(Washington) La banque centrale américaine s’apprête à lancer une série de hausses de ses taux directeurs pour lutter contre l’inflation, un mouvement dont l’ampleur fait débat parmi les responsables de l’institution, bien que l’idée d’un premier relèvement en douceur semble gagner du terrain.

« Personnellement, je ne vois aucun argument convaincant pour y aller fort au début », a déclaré vendredi le président de la Fed de New York, John Williams, à des journalistes en marge d’une conférence en ligne à l’Université de New Jersey City.

Il est ainsi, favorable à une petite hausse pour commencer, puis, selon l’évolution de la situation, « ralentir ou accélérer ».

« Je prévois qu’il sera approprié lors de notre prochaine réunion […] de lancer une série de hausses des taux », a souligné vendredi, lors d’une conférence à New York, la gouverneure Lael Brainard, nommée par Joe Biden pour être numéro deux de la Fed.

Face à une inflation au plus haut depuis 40 ans, le débat n’est désormais plus de savoir si la puissante Réserve fédérale commencera ou non en mars à relever ses taux qui se trouvent, depuis deux ans, entre 0 et 0,25 %, mais quelle sera l’ampleur de la hausse.

Optera-t-elle pour l’habituelle hausse d’un quart de point, pour faire passer les taux à 0,25-0,50 % ? Ou frappera-t-elle plus fort, pour les relever directement à 0,50-0,75 % ?

C’est en mai 2000 que la Fed avait, pour la dernière fois, eu recours à une forte hausse d’un demi-point.

« Une inflation plus forte et des risques d’inflation plus élevés entraîneront la Réserve fédérale à relever ses taux plus agressivement que ce que nous envisagions auparavant », ont commenté Nancy Vanden Houten et Kathy Bostjancic, économistes pour Oxford Economics, dans une note. Elles tablent sur une hausse d’un demi-point directement le mois prochain.  
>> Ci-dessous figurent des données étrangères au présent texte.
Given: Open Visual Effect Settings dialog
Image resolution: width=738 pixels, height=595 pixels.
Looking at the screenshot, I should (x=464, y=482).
Les trois-quarts des acteurs sur les marchés, cependant, s’attendent à ce que la Fed avance à pas de loup lors de sa réunion des 15 et 16 mars, selon l’évaluation des produits à terme de CME Group.

Crédibilité en jeu

Un autre responsable de l’institution monétaire a ravivé le débat ces dernières semaines sur l’ampleur de la hausse à prévoir, en plaidant pour frapper un grand coup dès le mois de mars.

James Bullard, président de l’antenne de St. Louis de la Fed, voudrait ainsi voir les taux relevés d’un point d’ici le 1er juillet.

« Nous avons été surpris par la forte inflation. […] Notre crédibilité est en jeu », avait-il indiqué lundi, mettant en avant la nécessité de « réagir aux chiffres », mais « de manière organisée et sans perturber les marchés ».

La première économie du monde s’est rétablie des dommages causés par la pandémie de COVID-19. Mais elle est à présent menacée par un danger qu’elle n’avait plus vu depuis 40 ans : une inflation trop forte.

La hausse des prix a atteint 5,8 % en 2021, selon l’indice PCE qui est privilégié par la Fed, son rythme le plus élevé depuis 1982, et surtout bien supérieur aux 2 % à long terme que vise l’institution monétaire.

L’inflation sous-jacente, qui exclut les prix volatils de l’énergie et de l’alimentation, s’est élevée à 4,9 %.  

Réduction du bilan

Relever les taux directeurs permet de faire baisser l’inflation. En effet, ils rendent le crédit plus onéreux pour les ménages et entreprises, ce qui fait ralentir la demande et la consommation, allégeant la pression sur les prix.

Mais pour Lael Brainard, cela doit s’accompagner de la réduction du bilan, c’est-à-dire se séparer petit à petit des millions de dollars de bons du Trésor et autres actifs qui avaient été achetés par la Réserve fédérale depuis mars 2020, pour soutenir le fonctionnement de l’économie.

« Mon sentiment est que la combinaison d’une série de hausses des taux d’intérêt » avec la réduction du bilan « fera ralentir l’inflation au fil du temps tout en soutenant une reprise inclusive », a-t-elle souligné.

Le processus pourrait commencer « plus tard cette année », a également souligné John Williams.

Il s’attend à ce que, d’ici fin 2022, « l’inflation des prix PCE revienne à environ 3 %, avant de baisser encore l’année prochaine alors que les problèmes d’approvisionnement continueront de s’atténuer ».

Il table par ailleurs sur « une croissance du PIB d’un peu moins de 3 % cette année » et un taux de chômage « autour de 3,5 % » fin 2022.